Start of DATA RECORDS

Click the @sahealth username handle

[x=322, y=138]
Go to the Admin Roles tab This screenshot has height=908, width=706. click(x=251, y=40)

End of DATA RECORDS
Start of DATA RECORDS

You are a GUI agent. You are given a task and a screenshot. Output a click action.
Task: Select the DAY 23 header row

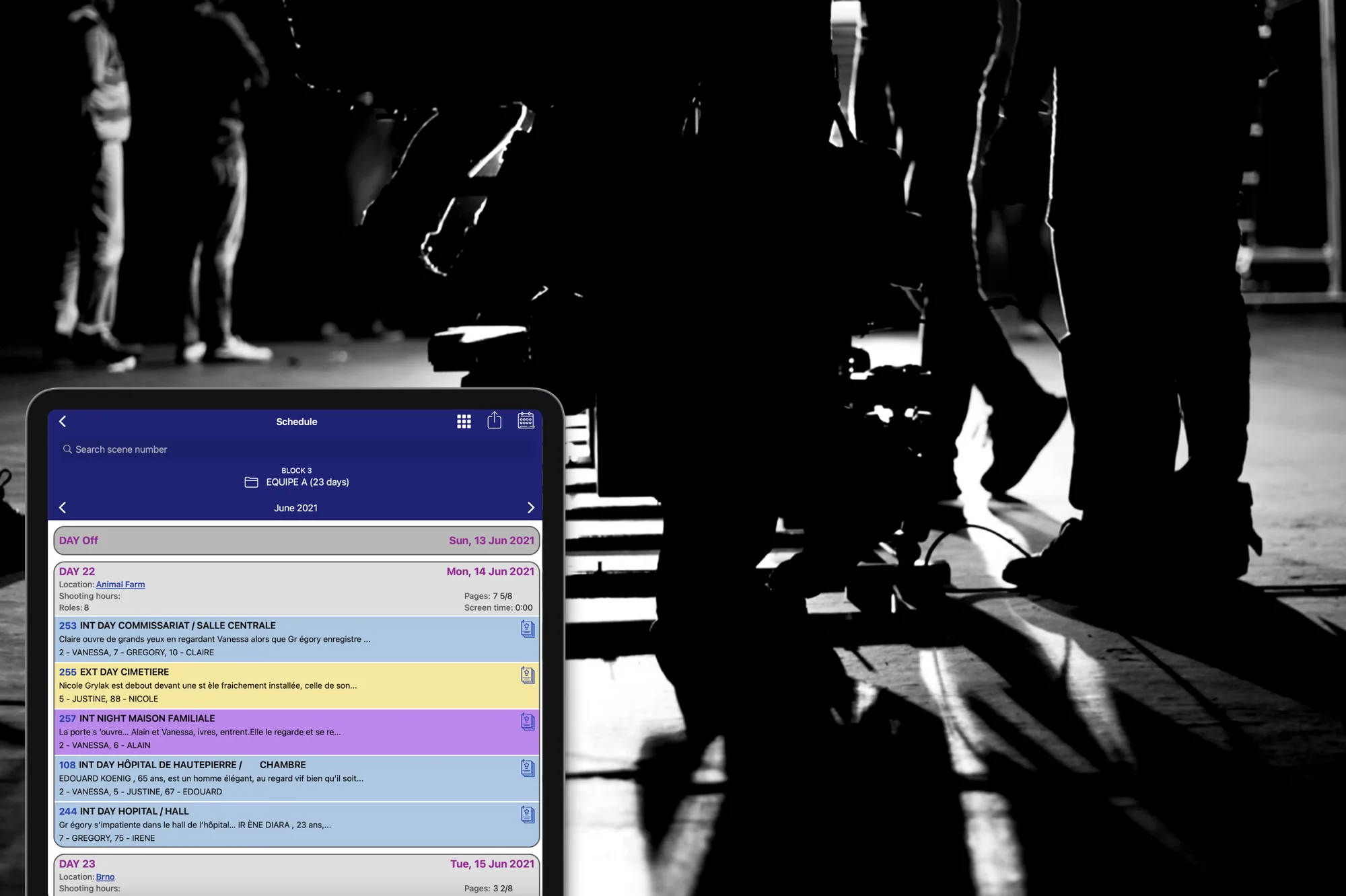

End of DATA RECORDS

WORK TO BE COMPLETED: Look above for the line with "You are a GUI" and the line with "Task: Select the DAY 23 header row". Write out those two lines and all the lines between them, exactly, and no others.

COMPLETED EXERCISE:
You are a GUI agent. You are given a task and a screenshot. Output a click action.
Task: Select the DAY 23 header row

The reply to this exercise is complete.